The settlement, announced Monday by the EEOC, involves four of the farms named as defendants and includes monetary relief, options for jobs and benefits, housing, other reimbursements of expenses, and sweeping injunctive relief remedies benefiting about 500 Thai workers in the EEOC's case, the agency said.
Defendants named in the settlement were Captain Cook, Hawaii-based Mac Farms of Hawaii L.L.C.; Kalaheo, Hawaii-based Kauai Coffee Co. Inc.; Kunai, Hawaii-based Kelena Farms Inc.; and Burlingame, California-based Captain Cook Coffee Co. Ltd.
Thai workers trafficked in Hawaii, Washington
The EEOC initially filed its lawsuit against Los Angeles, California-based farm labor contractor Global Horizons Inc. and the farms in U.S. District Court in Honolulu in April 2011, in which it charged the defendants with trafficking Thai workers to farms in Hawaii and Washington State, where they were allegedly subjected to mistreatment and discrimination.
The EEOC said in its statement that the Thai farm workers were contracted through Global Horizons to work at the farms sometime between 2003 and 2007 under the H2-A temporary visa program, which required the farm workers to be provided food and housing along with pay for work performed.
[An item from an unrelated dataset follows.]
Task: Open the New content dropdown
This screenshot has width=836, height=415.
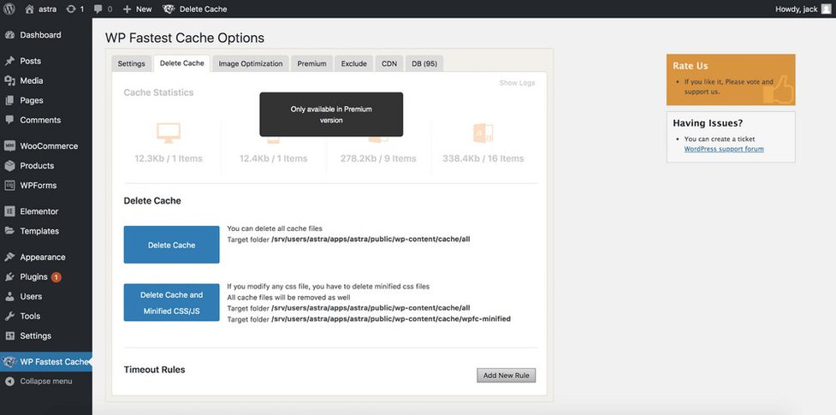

The EEOC said exorbitant recruitment fees placed the Thai workers in a situation of “debt bondage” early on, and workers were then subjected to varying degrees of the denial or delay of pay; monitoring movements and confiscating passports; production quotas that non-Thai workers did not have to adhere to; denial of adequate food and water, and unsanitary, overcrowded living conditions.
The EEOC said those who complained were retaliated against, with many forced to quit or flee as a result.
Coral Gables, Florida-based Fresh Del Monte Produce Inc., originally named one of the defendants, agreed to pay $1.2 million in November 2013 to settle the suit against its Hawaii subsidiary.
In March of this year, a federal judge found Global Horizons liable for harassment, discrimination and retaliation for its treatment of the workers, and set Nov. 18 for a trial to determine the amount of money it will pay for the abuses Thai workers suffered, as well as the measures Global will need to implement to prevent future abuses.
Global Horizons and Kahului, Hawaii-based Maui Pineapple Co., whose operations were reportedly shut down in 2009, remain as the only defendants in the case, according to the EEOC.
Under terms of the settlement, Mac Farms will pay $1.6 million, Kauai Coffee will pay $425,000, Kelena Farms will pay $275,000 and Captain Cook Coffee will pay $100,000 directly to the workers, for a total of $2.4 million.
Among other terms of the settlement, Kelena Farms offered full-time jobs with benefits, profit-sharing and 401(k) plan options, while Captain Cook offered seasonal jobs, benefits, transportation and housing for workers during the three-year terms of their decrees. The offers extended by Kelena and Captain Cook are valued at close to another $4.9 million, the EEOC said.
“Today's announcement serves as a reminder to the agricultural industry to remain ever-vigilant in hiring and monitoring farm labor contractors,” said Anna Y. Park, regional attorney for the EEOC's Los Angeles district, in a statement.
“We all have a responsibility to ensure that the most vulnerable workers are not denied basic human dignity and life-sustaining water and food. Farms and farm labor contractors — and the supervisors that represent them — must ensure workers' civil rights remain intact, no matter their race or the country they come from.”
Attorneys for the farms either had no comment or could not be reached.